La Suisse est sensibilisée depuis longtemps à la qualité des sols, ce qui se concrétise dès 1988 par la mise en place du Service de la protection des sols et des actions de développement des pratiques d’agriculture de conservation des sols. Après la Provence en 2016, l’Auvergne en 2017 et le Sud-Ouest en 2018, la 4ème saison s’est donc déroulée en Suisse, dans les cantons de Genève, Berne et Vaud.

Les couverts relais : des couverts d’été et d’hiver semés ensemble
Rencontre avec AgriGenève (Canton de Genève)

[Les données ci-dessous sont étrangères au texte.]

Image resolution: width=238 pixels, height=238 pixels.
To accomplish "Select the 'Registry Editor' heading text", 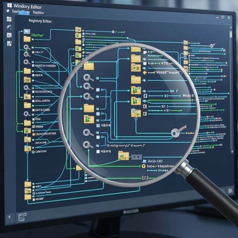I will point(40,21).
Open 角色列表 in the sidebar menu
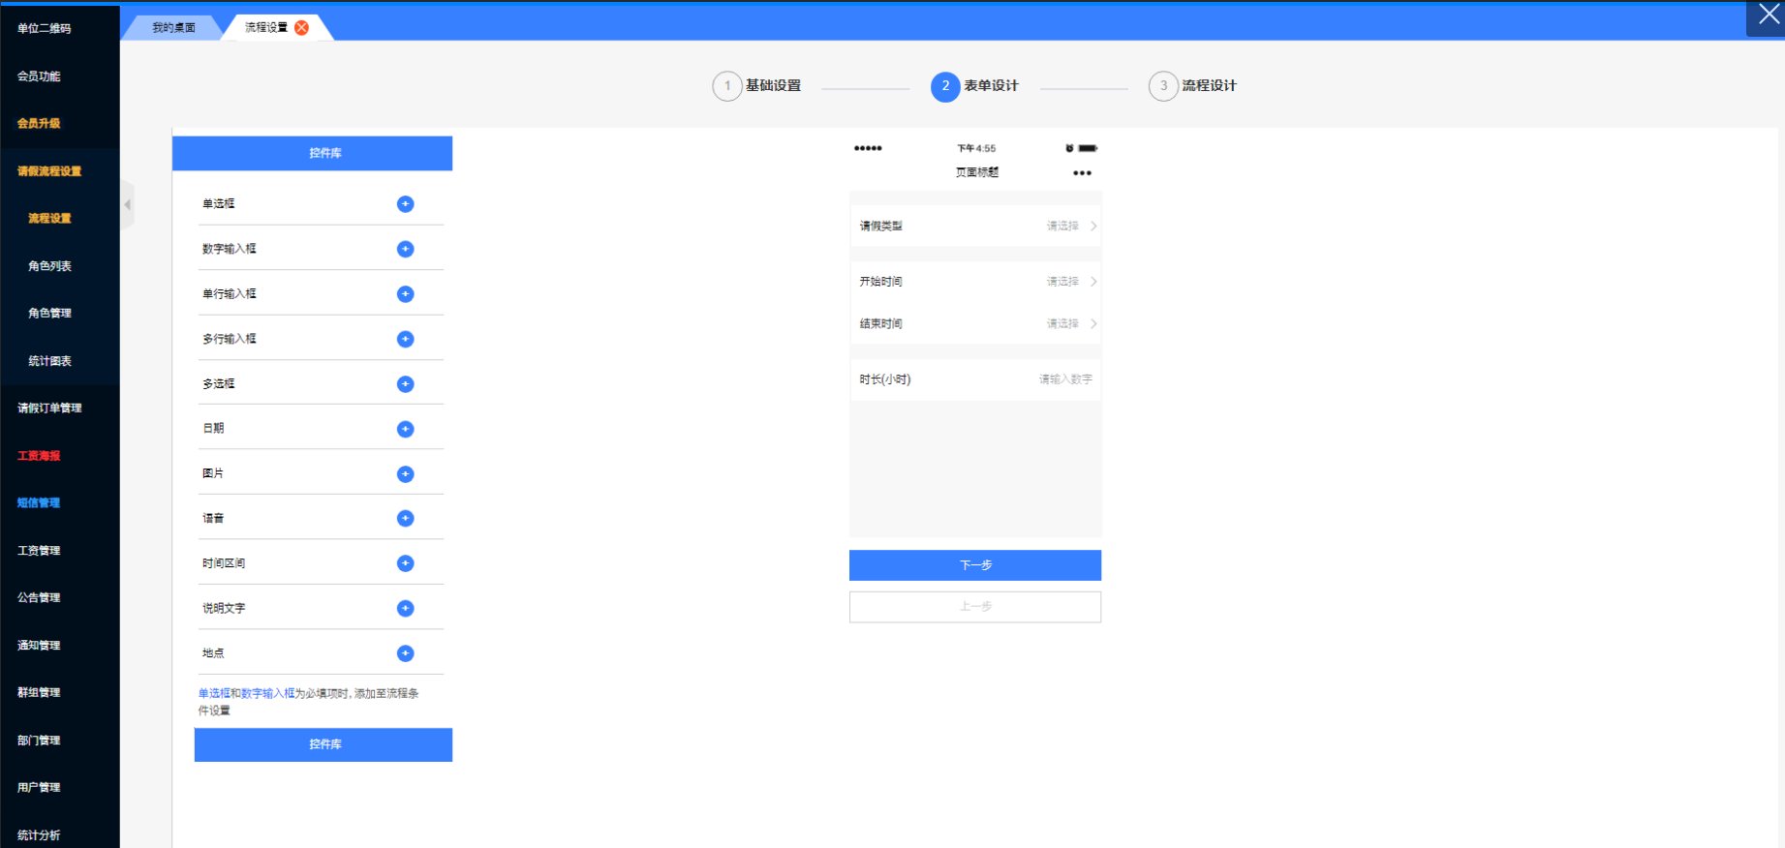1785x848 pixels. point(50,266)
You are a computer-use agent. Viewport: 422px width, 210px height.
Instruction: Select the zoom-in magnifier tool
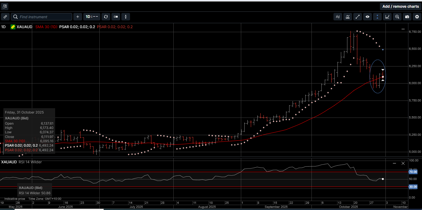pos(397,17)
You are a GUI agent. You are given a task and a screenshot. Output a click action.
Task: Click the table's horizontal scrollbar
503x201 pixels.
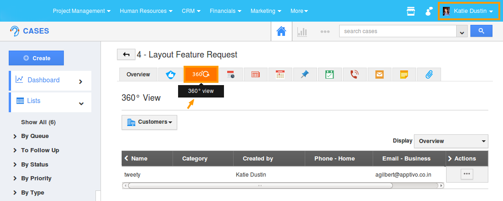(x=260, y=186)
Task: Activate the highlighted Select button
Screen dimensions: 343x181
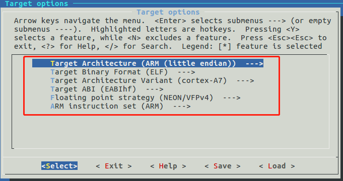Action: (x=59, y=166)
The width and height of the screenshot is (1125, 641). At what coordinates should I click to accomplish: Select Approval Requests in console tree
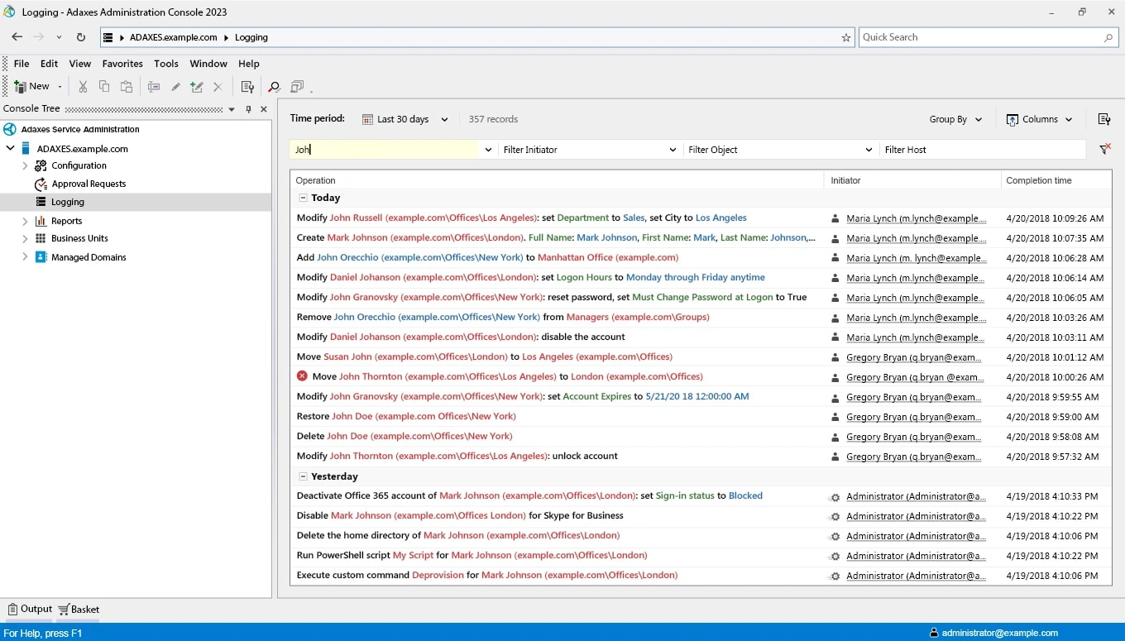(x=89, y=184)
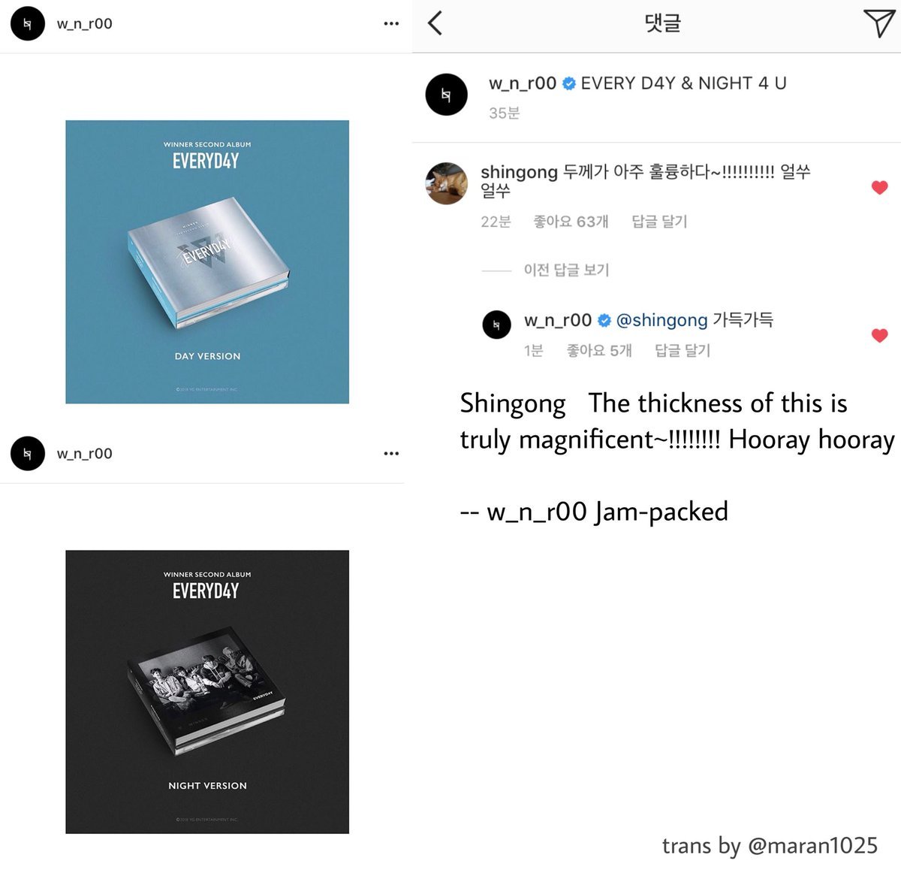Reply to w_n_r00's 가득가득 comment
Image resolution: width=901 pixels, height=870 pixels.
[x=683, y=351]
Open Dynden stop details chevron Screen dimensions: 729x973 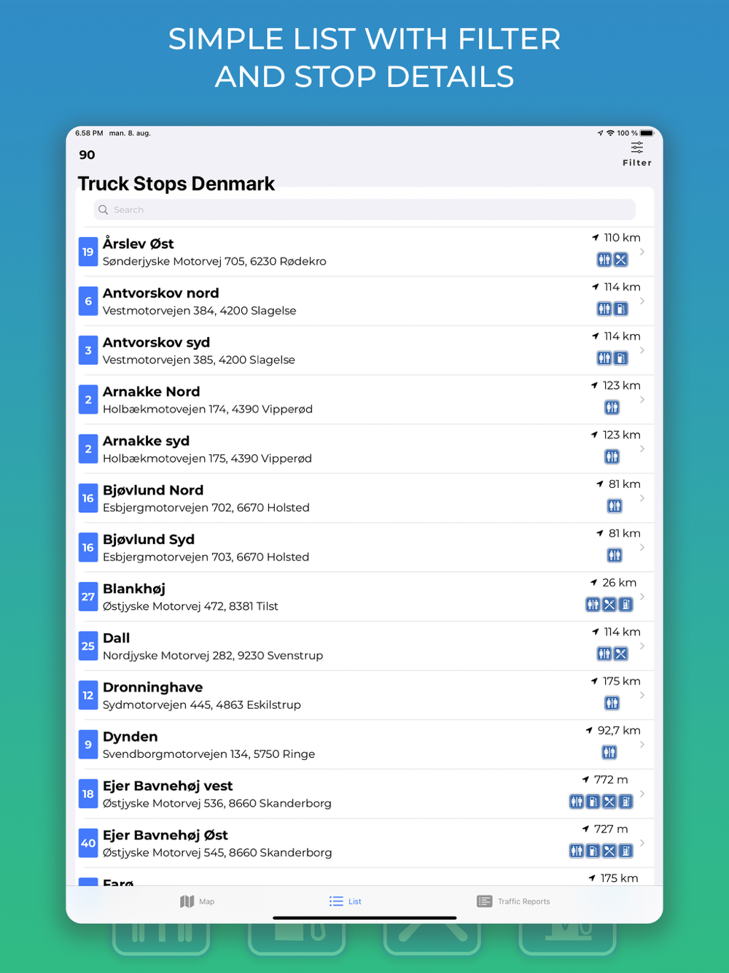(642, 745)
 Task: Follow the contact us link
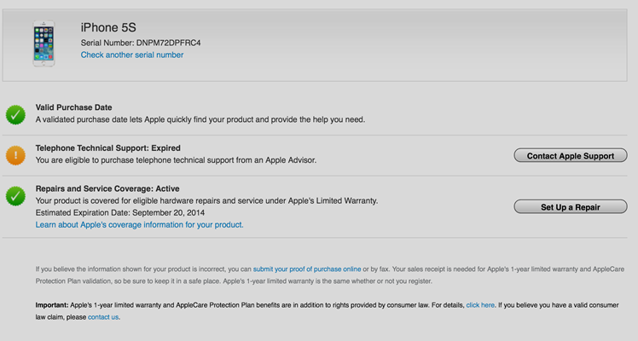pos(103,317)
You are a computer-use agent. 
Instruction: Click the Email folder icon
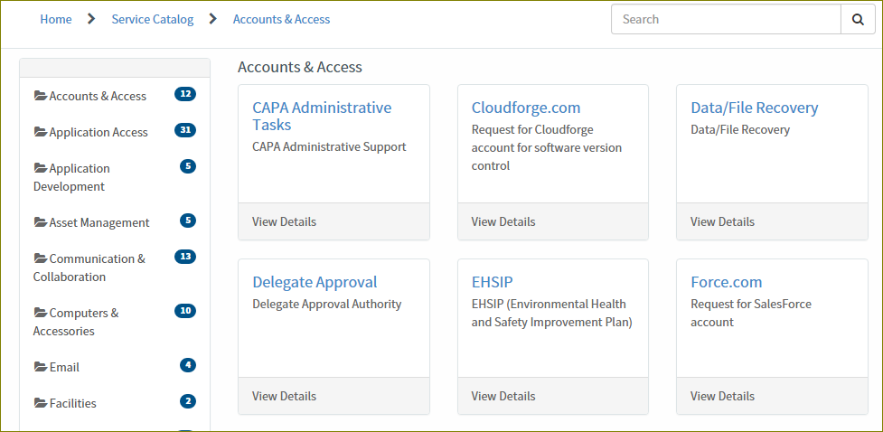40,367
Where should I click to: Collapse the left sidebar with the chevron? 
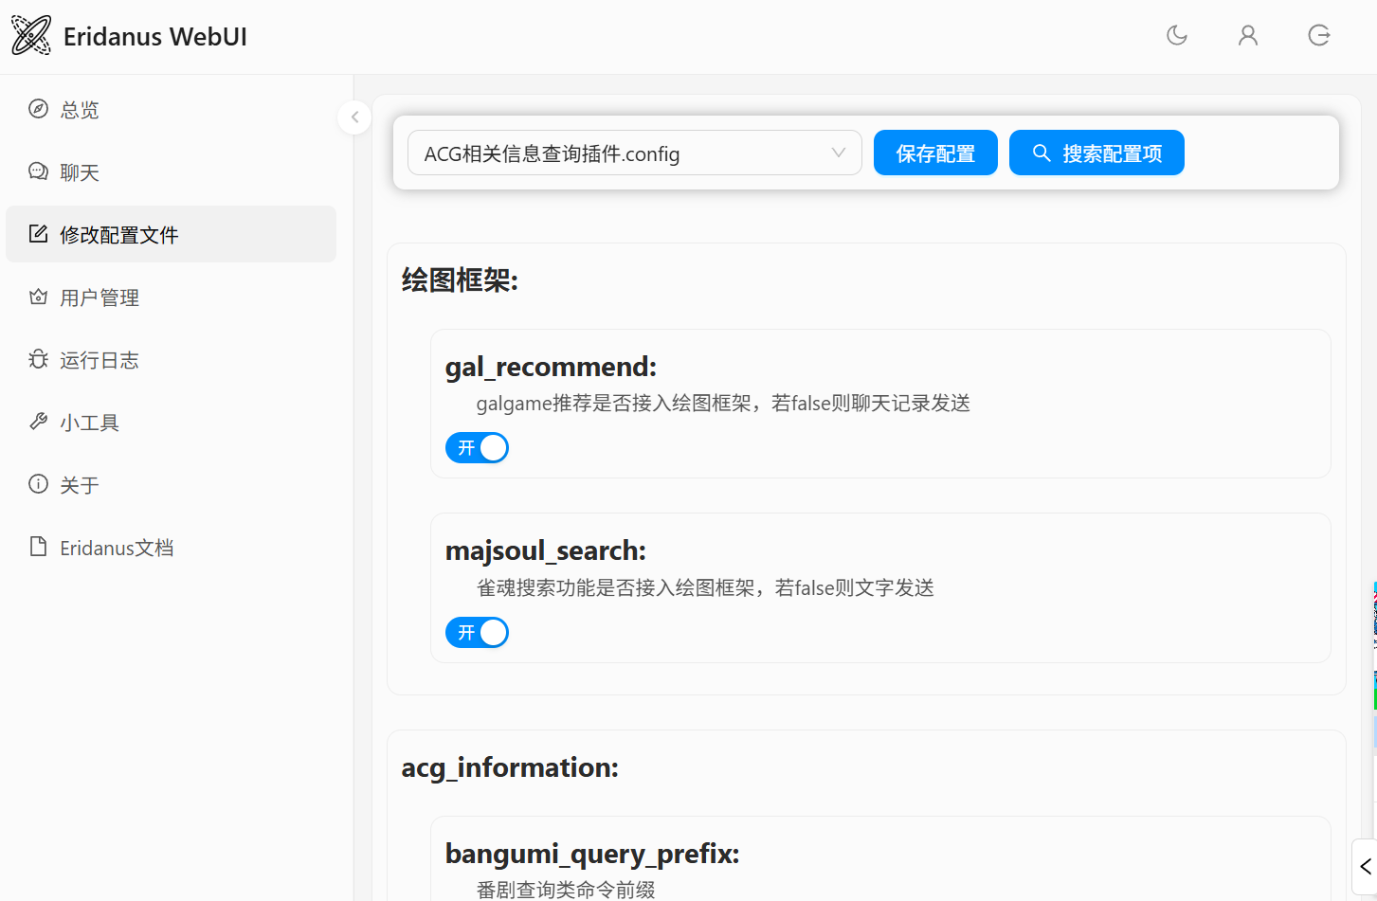pyautogui.click(x=354, y=117)
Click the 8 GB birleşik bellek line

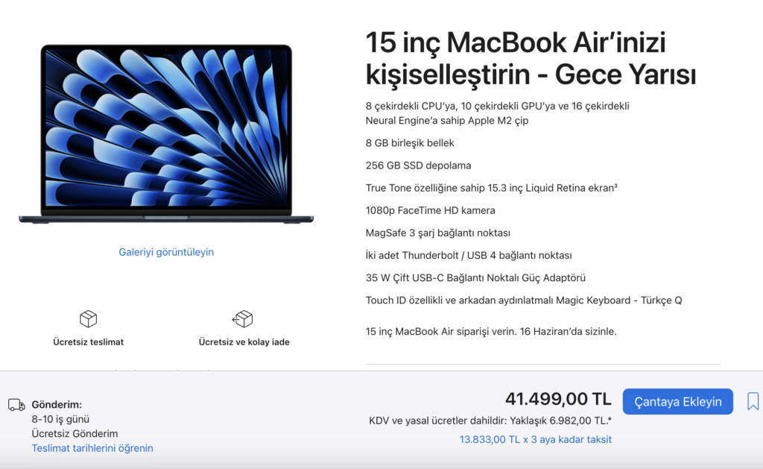tap(410, 142)
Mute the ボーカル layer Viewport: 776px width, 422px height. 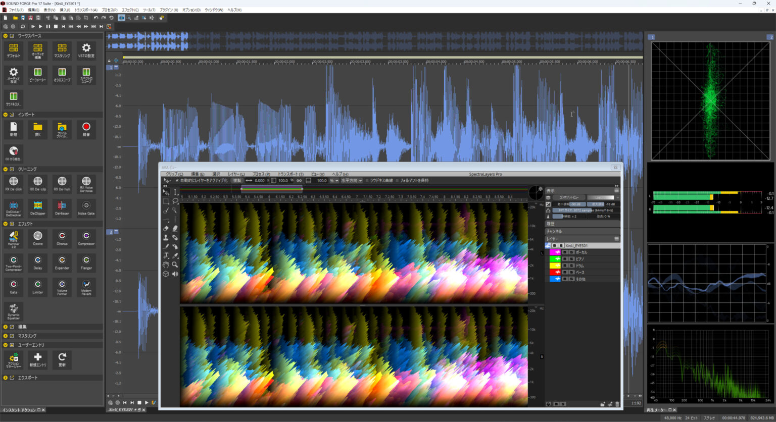click(565, 252)
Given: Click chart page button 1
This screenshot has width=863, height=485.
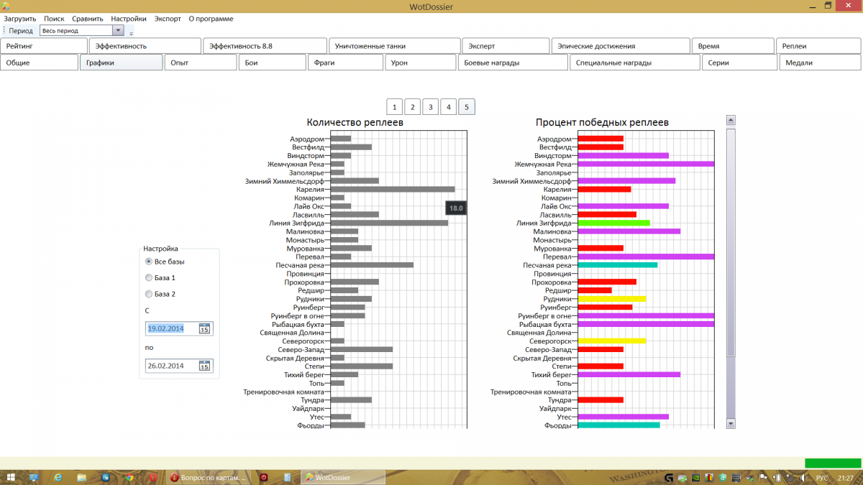Looking at the screenshot, I should [394, 107].
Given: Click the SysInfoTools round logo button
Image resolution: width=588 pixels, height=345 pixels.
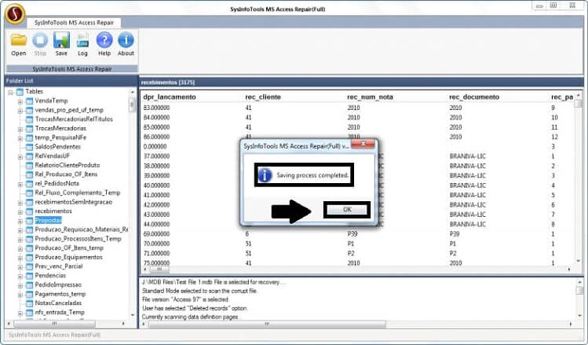Looking at the screenshot, I should (x=13, y=12).
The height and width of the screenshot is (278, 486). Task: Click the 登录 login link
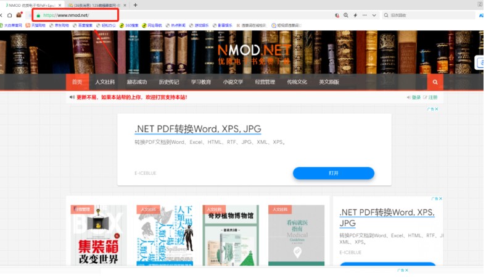coord(416,98)
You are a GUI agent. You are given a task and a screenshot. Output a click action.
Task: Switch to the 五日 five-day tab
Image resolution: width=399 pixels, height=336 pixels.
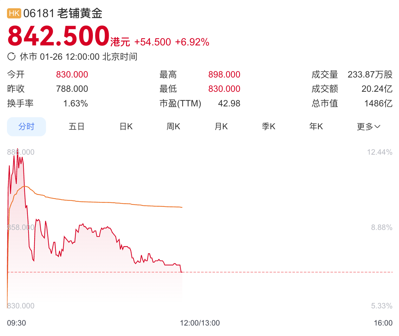pyautogui.click(x=76, y=127)
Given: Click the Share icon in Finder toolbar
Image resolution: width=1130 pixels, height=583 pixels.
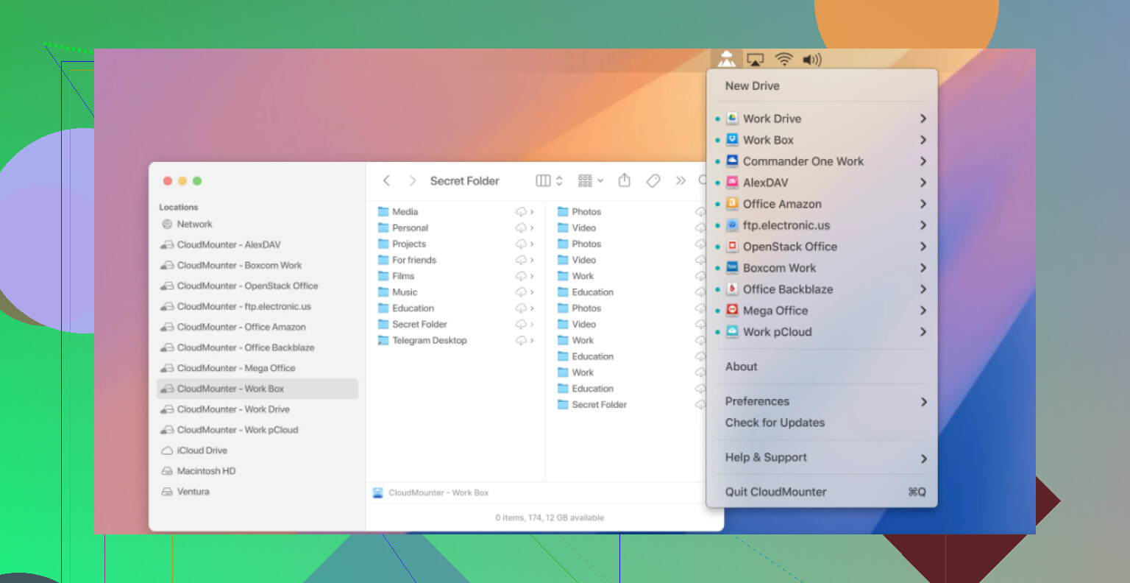Looking at the screenshot, I should coord(625,180).
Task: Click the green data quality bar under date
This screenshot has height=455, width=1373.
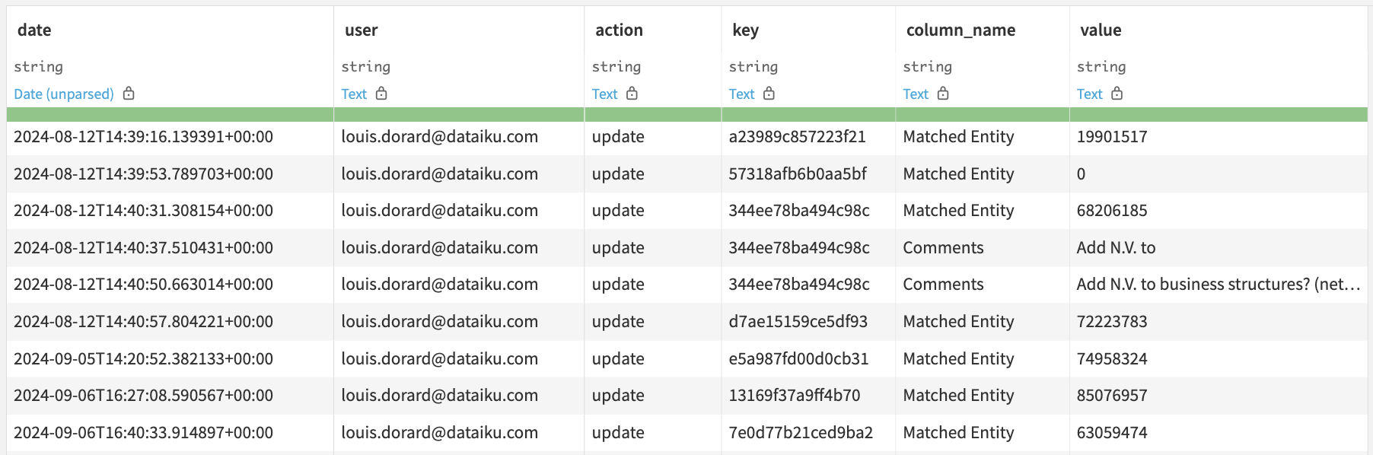Action: pyautogui.click(x=167, y=114)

AgriGenève est un rassemblement de Ceta qui compte 300 adhérents dont 180 orientés en grandes cultures. En 9 ans, sous l’impulsion de son technicien, Nicolas Courtois, venu en Ariège pour l’Agrodays n°2 sur la réduction du travail du sol et le semis direct (26 octobre 2016), le canton de  Genève est passé de 20 ha en semis direct à 800 ha en semis direct sous couvert. Après des résultats très mitigés en simplification du travail du sol, AgriGenève a organisé un voyage en France à la recherche de solutions. A leur retour, ils avaient identifié le pilier manquant : les couverts d’interculture et que les 3 piliers étaient nécessaires pour pratiquer l’agriculture de conservation des sols – travail du sol minimal, couverture du sol permanente et rotation. A nous aujourd’hui de leur rendre visite !

Afin d’assurer la couverture permanente des sols, un travail important a été réalisé sur les couverts végétaux, avec dans un premier temps des couverts gélifs puis dans un second temps des couverts relais. Les couverts d’été, implantés juste après la moisson des pailles sont réalisés avec des mélanges d’au moins 5 espèces au minimum, idéalement une dizaine, avec au moins 50% de légumineuses (sauf avant culture de légumineuse). Le résultat : une biomasse de 8 à 10 tMS/ha en 4 mois. La pluviométrie estivale est certes plus favorable au développement des couverts en été que dans notre région, mais les 11 commandements des couverts végétaux édictés par AgriGenève, sont source d’inspiration pour nous.

Les couverts relais

Pour prolonger l’effet dans le temps des couverts avant l’implantation d’une culture d’été, des essais portent sur l’introduction d’espèces non gélives dans des mélanges de plantes gélives : les couverts relais.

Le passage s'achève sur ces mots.